## Description of the task:
Please reproduce the listing below from the line with "Leaflet (224, 711)" to the line with "Leah Heinz CD, PCD, HBCE (356, 328)", both included, leaving out the pictures.
--- Task inputs ---
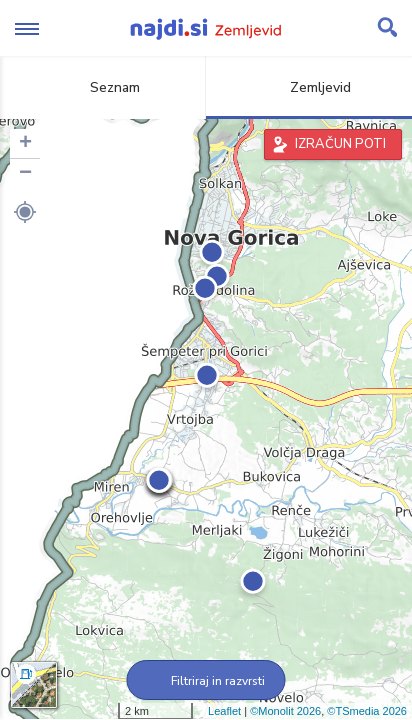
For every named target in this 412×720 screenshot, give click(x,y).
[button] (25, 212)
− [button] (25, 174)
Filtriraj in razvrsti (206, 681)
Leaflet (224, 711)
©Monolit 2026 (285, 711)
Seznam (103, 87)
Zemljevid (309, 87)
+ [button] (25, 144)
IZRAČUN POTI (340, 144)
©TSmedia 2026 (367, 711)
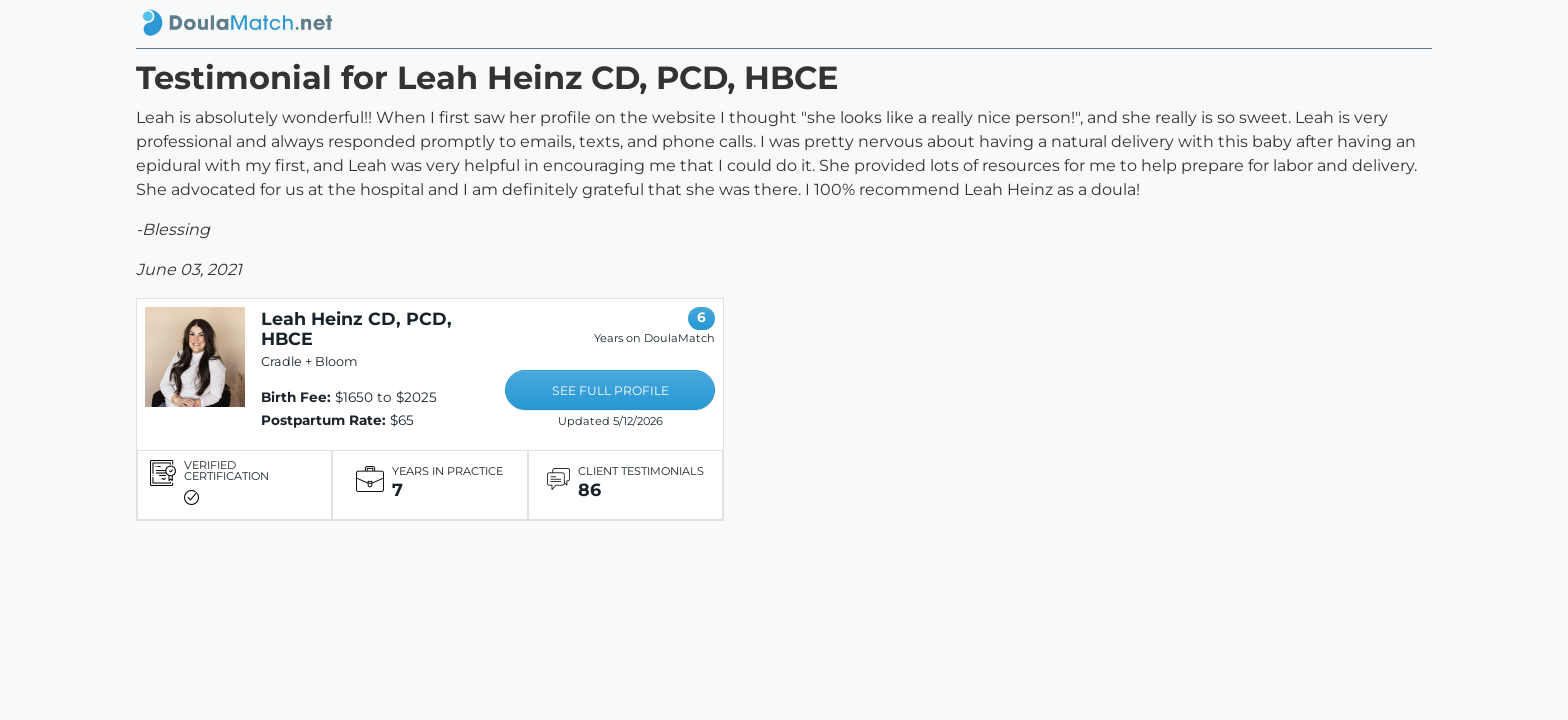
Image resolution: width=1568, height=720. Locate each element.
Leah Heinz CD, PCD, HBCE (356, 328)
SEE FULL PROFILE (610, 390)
---
--- Task inputs ---
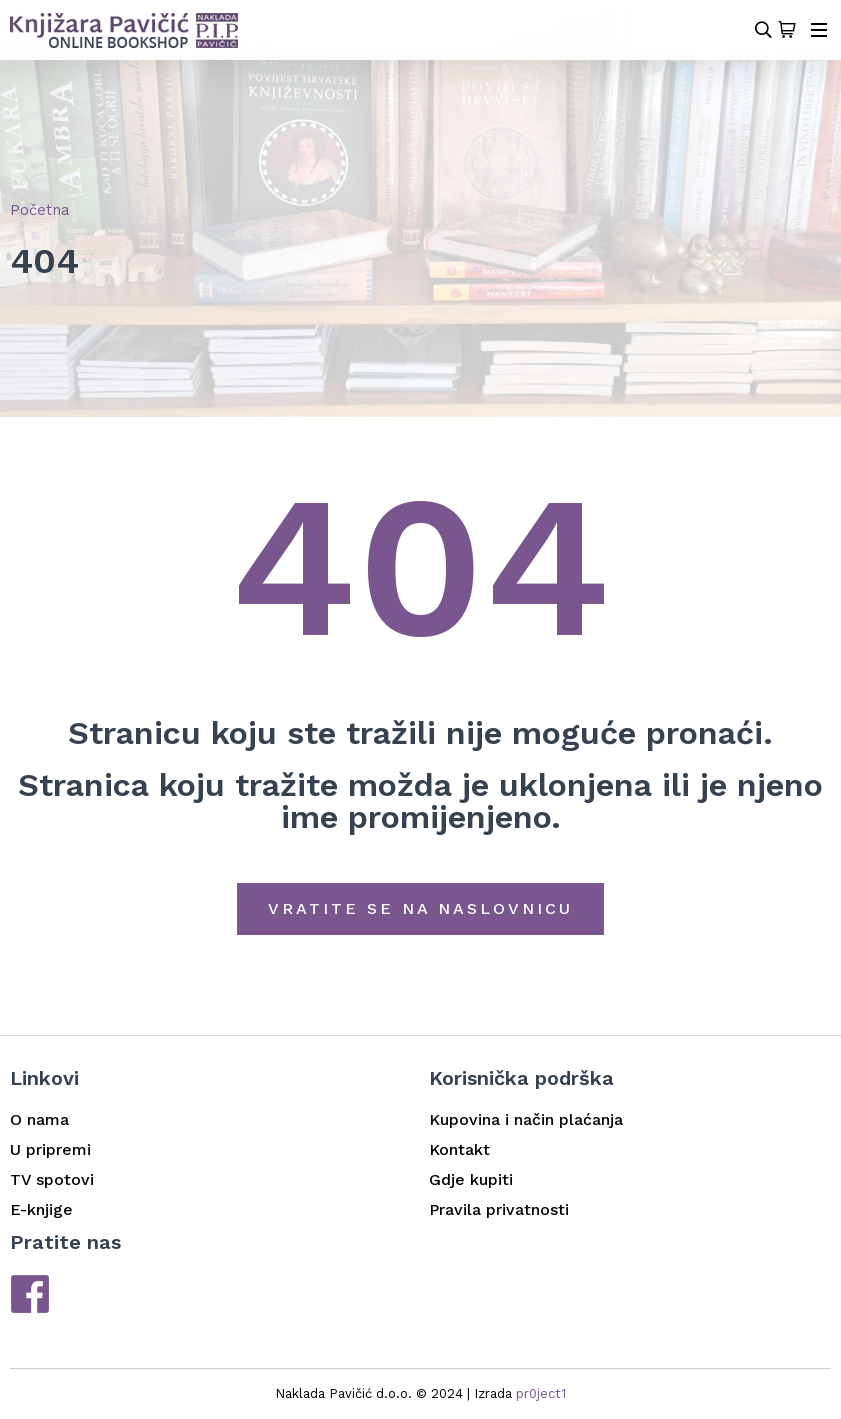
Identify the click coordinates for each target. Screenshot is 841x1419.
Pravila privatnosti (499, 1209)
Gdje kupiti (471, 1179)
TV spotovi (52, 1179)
---
## Reply:
Leaflet (224, 711)
©Monolit 2026 (285, 711)
Seznam (103, 87)
Zemljevid (309, 87)
+ [button] (25, 144)
IZRAČUN POTI (340, 144)
©TSmedia 2026 (367, 711)
Image resolution: width=1568, height=720. Locate each element.
Leah Heinz CD, PCD, HBCE (356, 328)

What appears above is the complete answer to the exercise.